'Whiskey, Etc.': Sherrie Flick's collection of quirky characters in swift, bold gestures
April 3, 2016 12:00 AM
Author Sherrie Flick.
By P.S. Hogan
Sherrie Flick serves up a full sensory feast in her latest book, “Whiskey, Etc.: Short (Short) Stories.” Her collection of short stories and flash fiction covers an astonishing range of experiences and emotions. These tales illustrate the tension between lust and love, solitude and loneliness, grasp and surrender, grief and grace. Throughout, Ms. Flick’s deft and precise language keeps her created worlds and quirky characters accessible and intriguing.
"WHISKEY, ETC: SHORT (SHORT) STORIES"
By Sherrie Flick Queen’s Ferry Press ($16.95).
The nature of the micro story form propels the reader into a scene without benefit of character development or the traditional structure of a full story arc. Ms. Flick skillfully exploits these parameters and delivers prose that has a poetic sensibility. She’s not afraid to use rhythmic phrases or repetition. She leaves things unsaid, questions unanswered — to let shadows show the substance and silences fill out the void.
From “The Remembering” she offers: “The little dog and its leash. The walk and the playground. The slide and the swings. Midnight and the moon and swinging out toward the city view. We don’t talk about what happened on the swings.”
In “The World, Floating” the thoughts of one lover in conflict with another: “If you sit long enough, you can wait out just about anything. I’ve learned this trick. It’s the closest thing to magic I know. Silence. A magic wand in reverse. Take back, take back, take back. And then you’re sitting alone, like you’ve wanted to be in the first place, and little flakes of snow flitter down outside the window.” The reader is drawn in by the lyrical phrasing and concrete details.

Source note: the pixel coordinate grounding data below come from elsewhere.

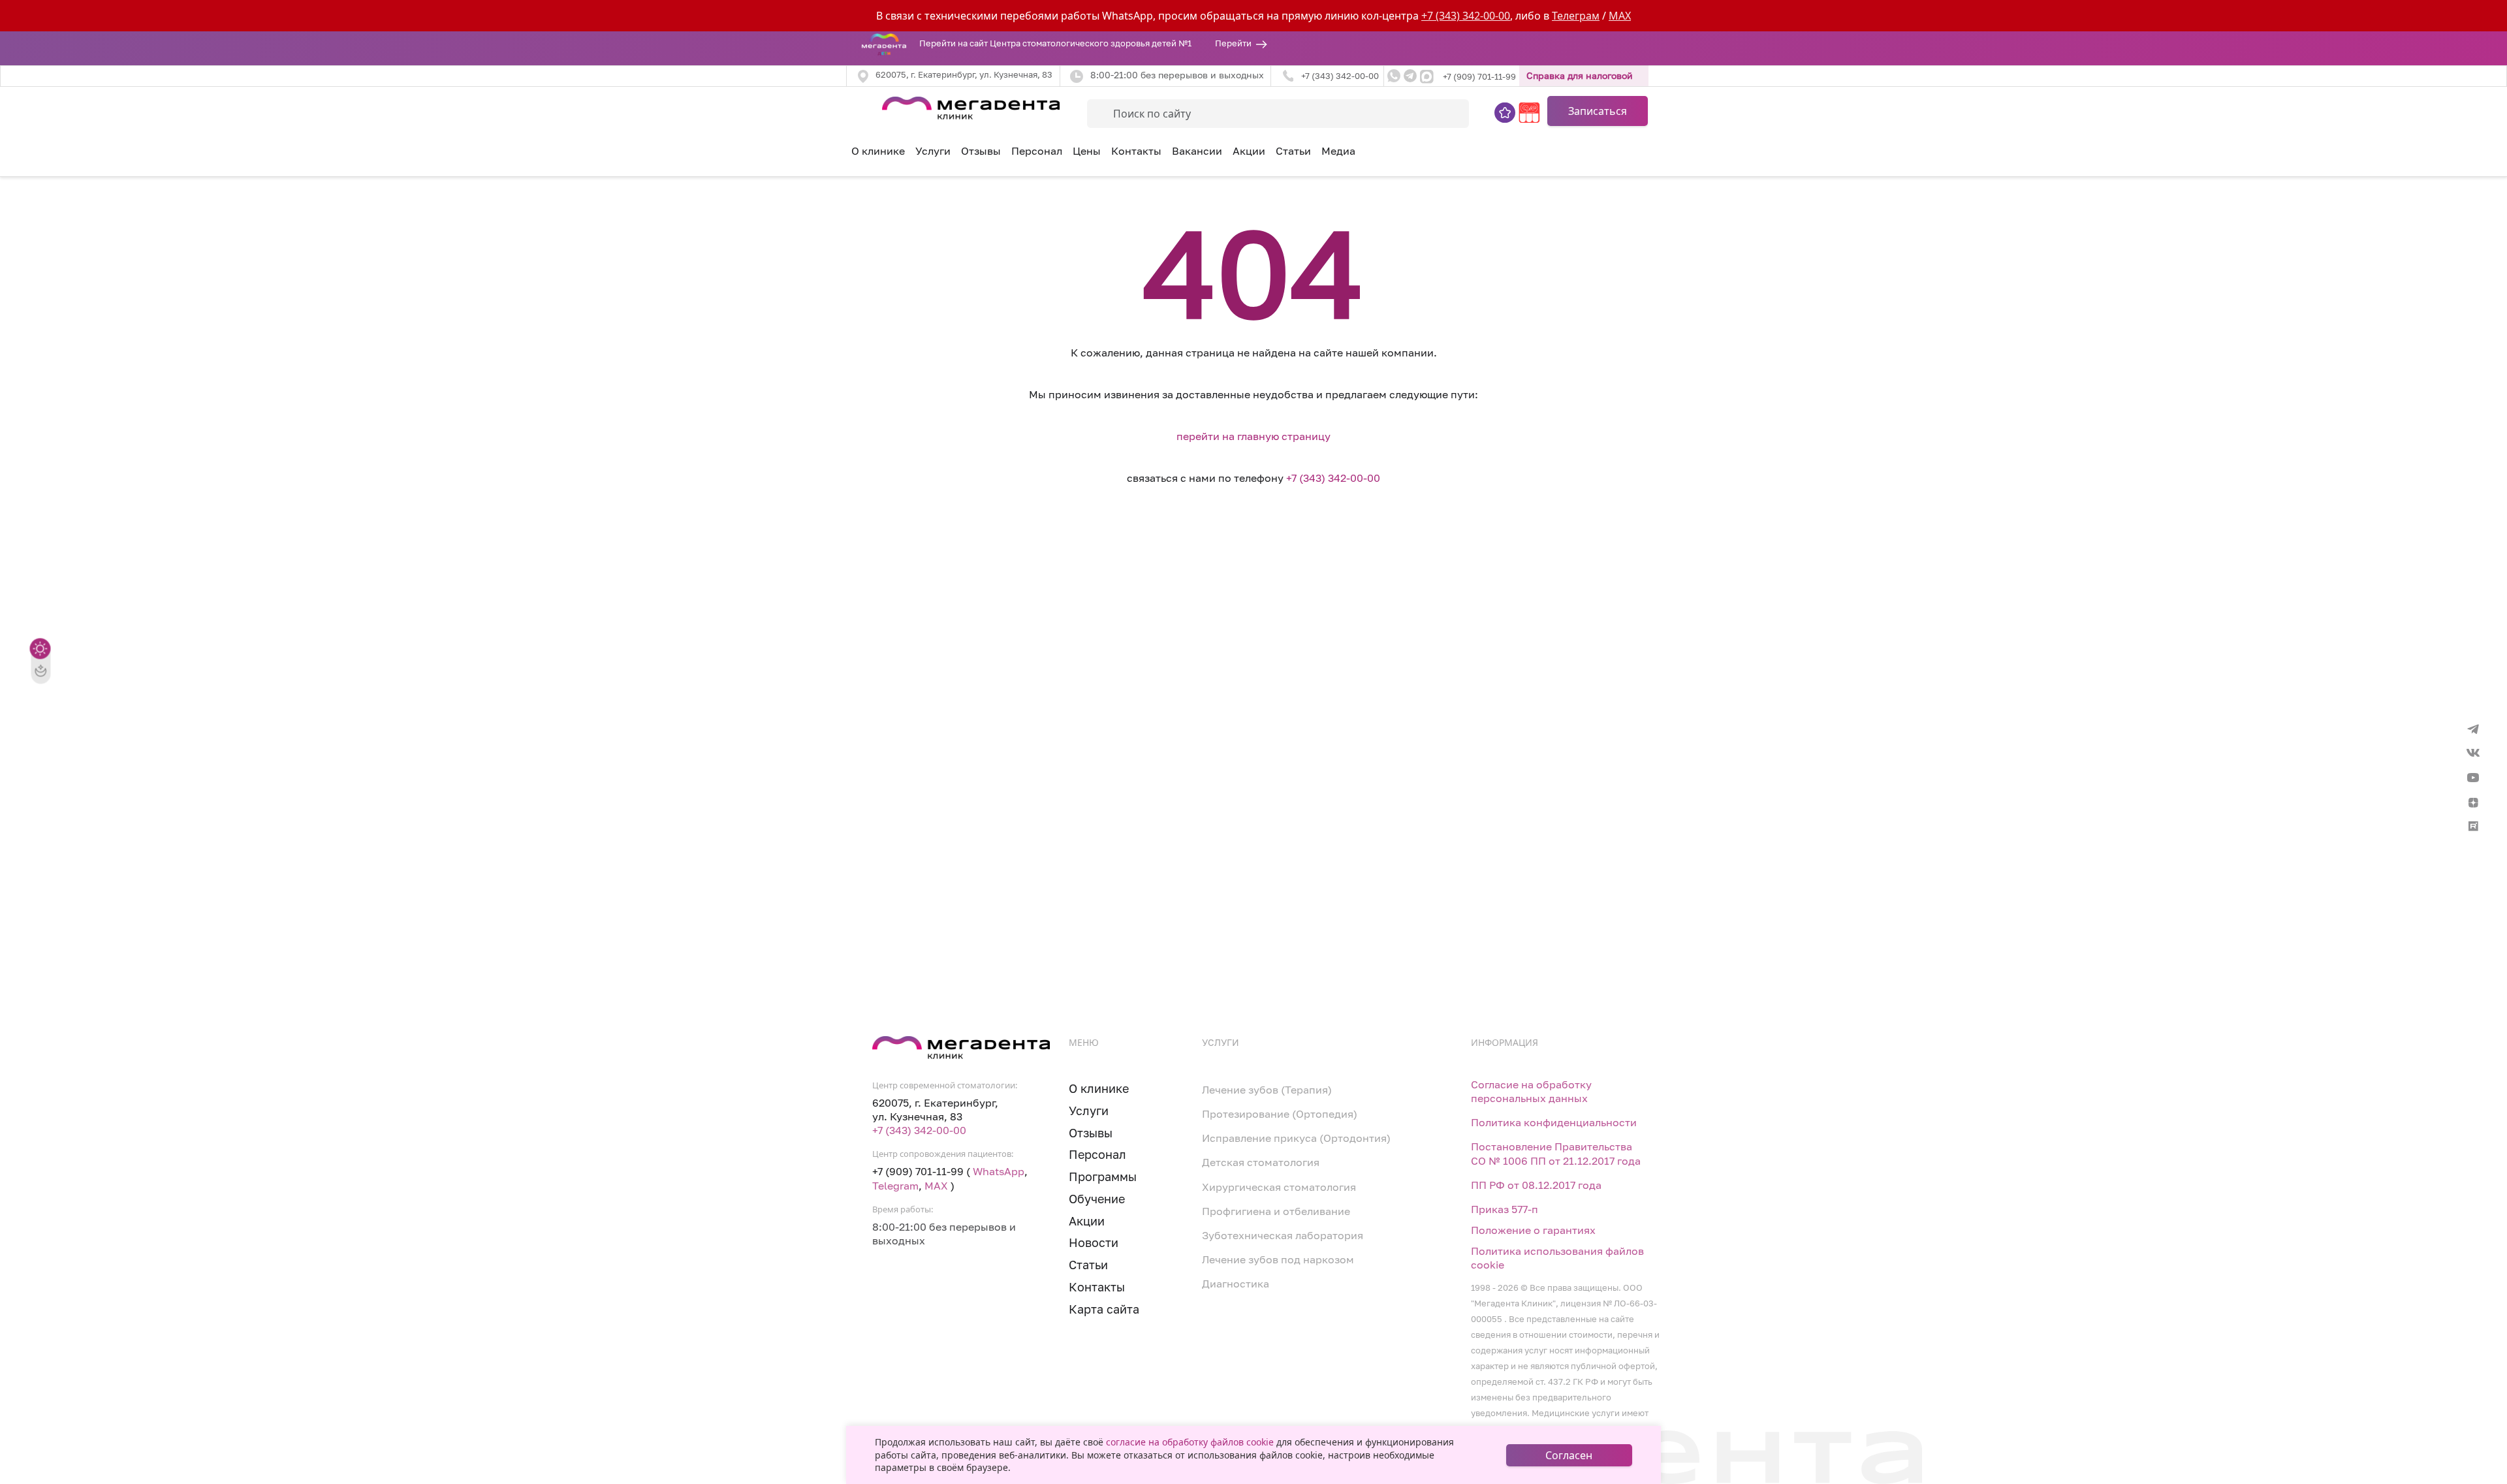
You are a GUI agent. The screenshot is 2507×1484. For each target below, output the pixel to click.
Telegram (895, 1186)
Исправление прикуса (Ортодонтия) (1296, 1138)
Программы (1103, 1177)
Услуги (1089, 1111)
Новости (1093, 1243)
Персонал (1036, 151)
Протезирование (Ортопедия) (1279, 1114)
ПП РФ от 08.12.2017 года (1536, 1185)
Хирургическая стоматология (1279, 1187)
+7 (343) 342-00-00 (1465, 15)
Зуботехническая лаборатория (1282, 1235)
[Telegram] (1410, 75)
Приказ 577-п (1504, 1209)
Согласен (1568, 1455)
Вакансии (1197, 151)
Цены (1087, 151)
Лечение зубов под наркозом (1278, 1260)
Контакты (1136, 151)
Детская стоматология (1260, 1162)
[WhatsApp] (1393, 75)
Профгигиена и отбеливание (1276, 1211)
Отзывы (981, 151)
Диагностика (1235, 1284)
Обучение (1097, 1199)
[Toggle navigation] (854, 106)
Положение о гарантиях (1533, 1230)
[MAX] (1427, 76)
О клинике (878, 151)
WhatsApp (998, 1171)
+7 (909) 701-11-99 (1479, 77)
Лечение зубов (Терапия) (1267, 1090)
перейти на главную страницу (1253, 436)
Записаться (1597, 111)
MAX (1620, 15)
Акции (1249, 151)
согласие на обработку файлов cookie (1190, 1442)
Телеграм (1576, 15)
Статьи (1293, 151)
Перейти (1233, 43)
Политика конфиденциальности (1554, 1122)
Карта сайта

Ahh, the details! Among the sweets and savories in these 57 stories we get sex and cigarettes, flannel and velvet, radios and pinball machines, Mason jars and yoga mats, canoes and wildflowers, porches and butternut squash, Nirvana and Hank Williams, bacon and eggs, coffee and Manhattans, dreamscapes, lakes, bars, a longing dog and a sauntering possum.
There are wandering women with “hearts too broke to break;” men and women who don’t want to be alone, at least for the night; sadder, but wiser girls; women in committed relationships gone flat like three day old, open beer. There are morsels of humor, too. In “Slow Fire Pistol,” Jody enters her new yoga class and observes, “Everyone looked out of shape but happy, even the instructor, Mrs. Whitefield, looked more like she’d bring a Jell-O salad than couscous to a potluck. I relaxed.”
From “Heidi Is Dead” the protagonist Jessica paints this portrait of her husband’s first wife, Katie: “To this day, she uses hairspray and thinks eating wings at the local sports bar is the hottest thing going.” Ms. Flick puts before the reader a buffet of humanity.
There is a haze of unapologetic longing in these tales. There are women sandwiched between their distant teen children and their dying parents. People trying to remember; people wanting to forget. “Whiskey, Etc.” encompasses the ordinary days and the difficult times and infuses them with wit and a sense of the sacred. From “Family Dinner” — “I make the tart, and it looks luscious, nearly velvety and so close to lust I think I might French kiss it.” You’ll be tempted to kiss this scrumptious book, too.
P.S. Hogan is a writer and artist living in Wilkinsburg.